▸ **WHAT IS NEEDED**: Could you set out every line of the listing below as a JSON list of strings, one string per line, leaving out blank lines?

※ ※ ※

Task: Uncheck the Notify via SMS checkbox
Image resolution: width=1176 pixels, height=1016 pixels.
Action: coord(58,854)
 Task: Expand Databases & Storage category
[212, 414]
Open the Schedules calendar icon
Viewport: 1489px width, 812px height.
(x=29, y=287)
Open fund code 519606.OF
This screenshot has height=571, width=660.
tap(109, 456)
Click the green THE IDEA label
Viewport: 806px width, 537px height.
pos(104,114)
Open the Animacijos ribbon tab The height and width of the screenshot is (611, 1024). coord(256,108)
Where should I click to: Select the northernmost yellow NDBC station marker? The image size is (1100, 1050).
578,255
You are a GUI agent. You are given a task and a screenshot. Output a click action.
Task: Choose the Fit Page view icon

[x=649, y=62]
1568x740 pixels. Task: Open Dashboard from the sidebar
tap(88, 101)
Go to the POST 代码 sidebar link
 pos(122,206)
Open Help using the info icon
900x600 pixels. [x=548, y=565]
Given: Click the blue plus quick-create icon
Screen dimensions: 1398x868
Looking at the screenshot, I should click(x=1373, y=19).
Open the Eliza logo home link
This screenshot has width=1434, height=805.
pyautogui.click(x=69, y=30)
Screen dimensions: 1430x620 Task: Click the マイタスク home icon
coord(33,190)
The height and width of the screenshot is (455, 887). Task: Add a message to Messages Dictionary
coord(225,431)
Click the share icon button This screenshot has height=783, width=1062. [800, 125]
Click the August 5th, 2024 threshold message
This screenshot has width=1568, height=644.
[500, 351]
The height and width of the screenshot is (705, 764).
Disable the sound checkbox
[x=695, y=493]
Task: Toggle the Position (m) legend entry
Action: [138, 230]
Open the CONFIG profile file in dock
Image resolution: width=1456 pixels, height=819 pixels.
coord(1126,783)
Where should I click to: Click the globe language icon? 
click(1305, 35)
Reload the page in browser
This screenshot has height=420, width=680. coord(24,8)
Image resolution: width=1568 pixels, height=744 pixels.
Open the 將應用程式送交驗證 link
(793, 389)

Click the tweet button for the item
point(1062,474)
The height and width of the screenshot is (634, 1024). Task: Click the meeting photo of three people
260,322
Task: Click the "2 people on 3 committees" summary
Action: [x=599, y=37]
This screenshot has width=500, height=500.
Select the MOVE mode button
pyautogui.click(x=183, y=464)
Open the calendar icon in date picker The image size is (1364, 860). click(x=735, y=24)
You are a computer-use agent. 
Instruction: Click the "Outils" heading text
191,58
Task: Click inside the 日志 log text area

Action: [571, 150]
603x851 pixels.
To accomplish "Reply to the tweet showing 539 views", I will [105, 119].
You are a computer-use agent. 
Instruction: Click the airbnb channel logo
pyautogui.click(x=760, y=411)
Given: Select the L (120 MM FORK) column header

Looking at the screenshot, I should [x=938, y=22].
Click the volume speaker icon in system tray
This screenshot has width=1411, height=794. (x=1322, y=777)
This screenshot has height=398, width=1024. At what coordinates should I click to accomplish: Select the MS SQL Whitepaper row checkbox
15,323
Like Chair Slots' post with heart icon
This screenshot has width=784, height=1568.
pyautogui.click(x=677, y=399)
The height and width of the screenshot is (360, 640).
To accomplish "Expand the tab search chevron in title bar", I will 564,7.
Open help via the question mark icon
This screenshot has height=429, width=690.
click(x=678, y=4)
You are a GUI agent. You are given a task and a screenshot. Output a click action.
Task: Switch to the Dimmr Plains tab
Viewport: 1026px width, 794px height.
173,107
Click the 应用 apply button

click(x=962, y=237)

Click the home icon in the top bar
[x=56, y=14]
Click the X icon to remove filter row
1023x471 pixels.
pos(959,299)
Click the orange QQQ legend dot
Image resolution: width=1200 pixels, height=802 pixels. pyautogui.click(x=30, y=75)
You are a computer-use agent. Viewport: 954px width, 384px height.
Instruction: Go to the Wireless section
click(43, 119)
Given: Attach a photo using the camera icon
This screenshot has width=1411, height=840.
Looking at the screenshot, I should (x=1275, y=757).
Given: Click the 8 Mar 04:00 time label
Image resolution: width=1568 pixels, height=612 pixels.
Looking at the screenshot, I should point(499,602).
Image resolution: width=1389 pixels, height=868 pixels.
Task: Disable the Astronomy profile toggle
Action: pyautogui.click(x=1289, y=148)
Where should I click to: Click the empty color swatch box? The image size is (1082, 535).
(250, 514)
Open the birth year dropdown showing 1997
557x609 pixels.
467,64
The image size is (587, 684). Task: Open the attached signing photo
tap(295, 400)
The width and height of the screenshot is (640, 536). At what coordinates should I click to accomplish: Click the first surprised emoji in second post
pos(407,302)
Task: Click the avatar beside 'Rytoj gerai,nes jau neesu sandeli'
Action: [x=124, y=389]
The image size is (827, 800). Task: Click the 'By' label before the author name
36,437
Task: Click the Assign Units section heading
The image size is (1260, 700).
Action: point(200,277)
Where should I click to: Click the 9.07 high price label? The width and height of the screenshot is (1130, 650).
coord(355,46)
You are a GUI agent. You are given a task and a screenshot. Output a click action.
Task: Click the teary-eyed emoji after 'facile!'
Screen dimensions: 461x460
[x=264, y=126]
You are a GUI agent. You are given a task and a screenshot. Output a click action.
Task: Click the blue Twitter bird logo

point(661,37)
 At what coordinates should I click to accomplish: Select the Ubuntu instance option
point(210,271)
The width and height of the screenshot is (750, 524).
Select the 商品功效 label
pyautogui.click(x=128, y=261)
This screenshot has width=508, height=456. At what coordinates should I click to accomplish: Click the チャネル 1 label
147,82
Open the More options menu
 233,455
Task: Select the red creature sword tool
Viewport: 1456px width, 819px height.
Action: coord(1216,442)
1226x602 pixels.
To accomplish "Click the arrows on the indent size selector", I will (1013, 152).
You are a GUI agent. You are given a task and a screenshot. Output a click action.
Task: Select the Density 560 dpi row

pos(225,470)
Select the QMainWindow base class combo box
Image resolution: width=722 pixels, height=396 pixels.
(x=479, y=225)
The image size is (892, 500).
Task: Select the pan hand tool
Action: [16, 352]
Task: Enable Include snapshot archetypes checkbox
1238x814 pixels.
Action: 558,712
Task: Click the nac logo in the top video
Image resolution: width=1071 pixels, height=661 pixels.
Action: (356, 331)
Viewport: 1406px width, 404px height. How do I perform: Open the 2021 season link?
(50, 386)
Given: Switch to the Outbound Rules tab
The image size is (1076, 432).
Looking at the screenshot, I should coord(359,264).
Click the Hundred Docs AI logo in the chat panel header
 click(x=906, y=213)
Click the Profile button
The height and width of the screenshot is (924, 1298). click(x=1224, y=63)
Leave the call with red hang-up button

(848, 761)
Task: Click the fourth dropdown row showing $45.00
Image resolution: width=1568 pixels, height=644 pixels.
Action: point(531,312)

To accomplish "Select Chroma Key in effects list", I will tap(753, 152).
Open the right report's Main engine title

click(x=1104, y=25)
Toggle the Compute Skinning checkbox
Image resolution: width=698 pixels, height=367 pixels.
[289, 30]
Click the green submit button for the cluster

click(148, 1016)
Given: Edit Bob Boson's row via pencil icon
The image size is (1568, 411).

※ ※ ※

▸ **EXERCISE RESULT**:
[
  "Task: Uncheck the Notify via SMS checkbox",
  "Image resolution: width=1176 pixels, height=1016 pixels.",
  "Action: coord(58,854)",
  " Task: Expand Databases & Storage category",
  "[212, 414]",
  "Open the Schedules calendar icon",
  "Viewport: 1489px width, 812px height.",
  "(x=29, y=287)",
  "Open fund code 519606.OF",
  "This screenshot has height=571, width=660.",
  "tap(109, 456)",
  "Click the green THE IDEA label",
  "Viewport: 806px width, 537px height.",
  "pos(104,114)",
  "Open the Animacijos ribbon tab The height and width of the screenshot is (611, 1024). coord(256,108)",
  "Where should I click to: Select the northernmost yellow NDBC station marker? The image size is (1100, 1050).",
  "578,255",
  "You are a GUI agent. You are given a task and a screenshot. Output a click action.",
  "Task: Choose the Fit Page view icon",
  "[x=649, y=62]",
  "1568x740 pixels. Task: Open Dashboard from the sidebar",
  "tap(88, 101)",
  "Go to the POST 代码 sidebar link",
  " pos(122,206)",
  "Open Help using the info icon",
  "900x600 pixels. [x=548, y=565]",
  "Given: Click the blue plus quick-create icon",
  "Screen dimensions: 1398x868",
  "Looking at the screenshot, I should click(x=1373, y=19).",
  "Open the Eliza logo home link",
  "This screenshot has width=1434, height=805.",
  "pyautogui.click(x=69, y=30)",
  "Screen dimensions: 1430x620 Task: Click the マイタスク home icon",
  "coord(33,190)",
  "The height and width of the screenshot is (455, 887). Task: Add a message to Messages Dictionary",
  "coord(225,431)",
  "Click the share icon button This screenshot has height=783, width=1062. [800, 125]",
  "Click the August 5th, 2024 threshold message",
  "This screenshot has width=1568, height=644.",
  "[500, 351]",
  "The height and width of the screenshot is (705, 764).",
  "Disable the sound checkbox",
  "[x=695, y=493]",
  "Task: Toggle the Position (m) legend entry",
  "Action: [138, 230]",
  "Open the CONFIG profile file in dock",
  "Image resolution: width=1456 pixels, height=819 pixels.",
  "coord(1126,783)",
  "Where should I click to: Click the globe language icon? ",
  "click(1305, 35)",
  "Reload the page in browser",
  "This screenshot has height=420, width=680. coord(24,8)",
  "Image resolution: width=1568 pixels, height=744 pixels.",
  "Open the 將應用程式送交驗證 link",
  "(793, 389)",
  "Click the tweet button for the item",
  "point(1062,474)",
  "The height and width of the screenshot is (634, 1024). Task: Click the meeting photo of three people",
  "260,322",
  "Task: Click the \"2 people on 3 committees\" summary",
  "Action: [x=599, y=37]",
  "This screenshot has width=500, height=500.",
  "Select the MOVE mode button",
  "pyautogui.click(x=183, y=464)",
  "Open the calendar icon in date picker The image size is (1364, 860). click(x=735, y=24)",
  "You are a computer-use agent. ",
  "Instruction: Click the \"Outils\" heading text",
  "191,58",
  "Task: Click inside the 日志 log text area",
  "Action: [571, 150]",
  "603x851 pixels.",
  "To accomplish \"Reply to the tweet showing 539 views\", I will [105, 119].",
  "You are a computer-use agent. ",
  "Instruction: Click the airbnb channel logo",
  "pyautogui.click(x=760, y=411)",
  "Given: Select the L (120 MM FORK) column header",
  "Looking at the screenshot, I should [x=938, y=22].",
  "Click the volume speaker icon in system tray",
  "This screenshot has width=1411, height=794. (x=1322, y=777)",
  "This screenshot has height=398, width=1024. At what coordinates should I click to accomplish: Select the MS SQL Whitepaper row checkbox",
  "15,323",
  "Like Chair Slots' post with heart icon",
  "This screenshot has width=784, height=1568.",
  "pyautogui.click(x=677, y=399)",
  "The height and width of the screenshot is (360, 640).",
  "To accomplish \"Expand the tab search chevron in title bar\", I will 564,7.",
  "Open help via the question mark icon",
  "This screenshot has height=429, width=690.",
  "click(x=678, y=4)",
  "You are a GUI agent. You are given a task and a screenshot. Output a click action.",
  "Task: Switch to the Dimmr Plains tab",
  "Viewport: 1026px width, 794px height.",
  "173,107",
  "Click the 应用 apply button",
  "click(x=962, y=237)",
  "Click the home icon in the top bar",
  "[x=56, y=14]",
  "Click the X icon to remove filter row",
  "1023x471 pixels.",
  "pos(959,299)",
  "Click the orange QQQ legend dot",
  "Image resolution: width=1200 pixels, height=802 pixels. pyautogui.click(x=30, y=75)",
  "You are a computer-use agent. Viewport: 954px width, 384px height.",
  "Instruction: Go to the Wireless section",
  "click(43, 119)",
  "Given: Attach a photo using the camera icon",
  "This screenshot has width=1411, height=840.",
  "Looking at the screenshot, I should (x=1275, y=757).",
  "Given: Click the 8 Mar 04:00 time label",
  "Image resolution: width=1568 pixels, height=612 pixels.",
  "Looking at the screenshot, I should point(499,602).",
  "Image resolution: width=1389 pixels, height=868 pixels.",
  "Task: Disable the Astronomy profile toggle",
  "Action: pyautogui.click(x=1289, y=148)",
  "Where should I click to: Click the empty color swatch box? The image size is (1082, 535).",
  "(250, 514)",
  "Open the birth year dropdown showing 1997",
  "557x609 pixels.",
  "467,64",
  "The image size is (587, 684). Task: Open the attached signing photo",
  "tap(295, 400)",
  "The width and height of the screenshot is (640, 536). At what coordinates should I click to accomplish: Click the first surprised emoji in second post",
  "pos(407,302)",
  "Task: Click the avatar beside 'Rytoj gerai,nes jau neesu sandeli'",
  "Action: [x=124, y=389]",
  "The image size is (827, 800). Task: Click the 'By' label before the author name",
  "36,437",
  "Task: Click the Assign Units section heading",
  "The image size is (1260, 700).",
  "Action: point(200,277)",
  "Where should I click to: Click the 9.07 high price label? The width and height of the screenshot is (1130, 650).",
  "coord(355,46)",
  "You are a GUI agent. You are given a task and a screenshot. Output a click action.",
  "Task: Click the teary-eyed emoji after 'facile!'",
  "Screen dimensions: 461x460",
  "[x=264, y=126]",
  "You are a GUI agent. You are given a task and a screenshot. Output a click action.",
  "Task: Click the blue Twitter bird logo",
  "point(661,37)",
  " At what coordinates should I click to accomplish: Select the Ubuntu instance option",
  "point(210,271)",
  "The width and height of the screenshot is (750, 524).",
  "Select the 商品功效 label",
  "pyautogui.click(x=128, y=261)",
  "This screenshot has width=508, height=456. At what coordinates should I click to accomplish: Click the チャネル 1 label",
  "147,82",
  "Open the More options menu",
  " 233,455",
  "Task: Select the red creature sword tool",
  "Viewport: 1456px width, 819px height.",
  "Action: coord(1216,442)",
  "1226x602 pixels.",
  "To accomplish \"Click the arrows on the indent size selector\", I will (1013, 152).",
  "You are a GUI agent. You are given a task and a screenshot. Output a click action.",
  "Task: Select the Density 560 dpi row",
  "pos(225,470)",
  "Select the QMainWindow base class combo box",
  "Image resolution: width=722 pixels, height=396 pixels.",
  "(x=479, y=225)",
  "The image size is (892, 500).",
  "Task: Select the pan hand tool",
  "Action: [16, 352]",
  "Task: Enable Include snapshot archetypes checkbox",
  "1238x814 pixels.",
  "Action: 558,712",
  "Task: Click the nac logo in the top video",
  "Image resolution: width=1071 pixels, height=661 pixels.",
  "Action: (356, 331)",
  "Viewport: 1406px width, 404px height. How do I perform: Open the 2021 season link?",
  "(50, 386)",
  "Given: Switch to the Outbound Rules tab",
  "The image size is (1076, 432).",
  "Looking at the screenshot, I should coord(359,264).",
  "Click the Hundred Docs AI logo in the chat panel header",
  " click(x=906, y=213)",
  "Click the Profile button",
  "The height and width of the screenshot is (924, 1298). click(x=1224, y=63)",
  "Leave the call with red hang-up button",
  "(848, 761)",
  "Task: Click the fourth dropdown row showing $45.00",
  "Image resolution: width=1568 pixels, height=644 pixels.",
  "Action: point(531,312)",
  "To accomplish \"Select Chroma Key in effects list\", I will tap(753, 152).",
  "Open the right report's Main engine title",
  "click(x=1104, y=25)",
  "Toggle the Compute Skinning checkbox",
  "Image resolution: width=698 pixels, height=367 pixels.",
  "[289, 30]",
  "Click the green submit button for the cluster",
  "click(148, 1016)",
  "Given: Edit Bob Boson's row via pencil icon",
  "The image size is (1568, 411)."
]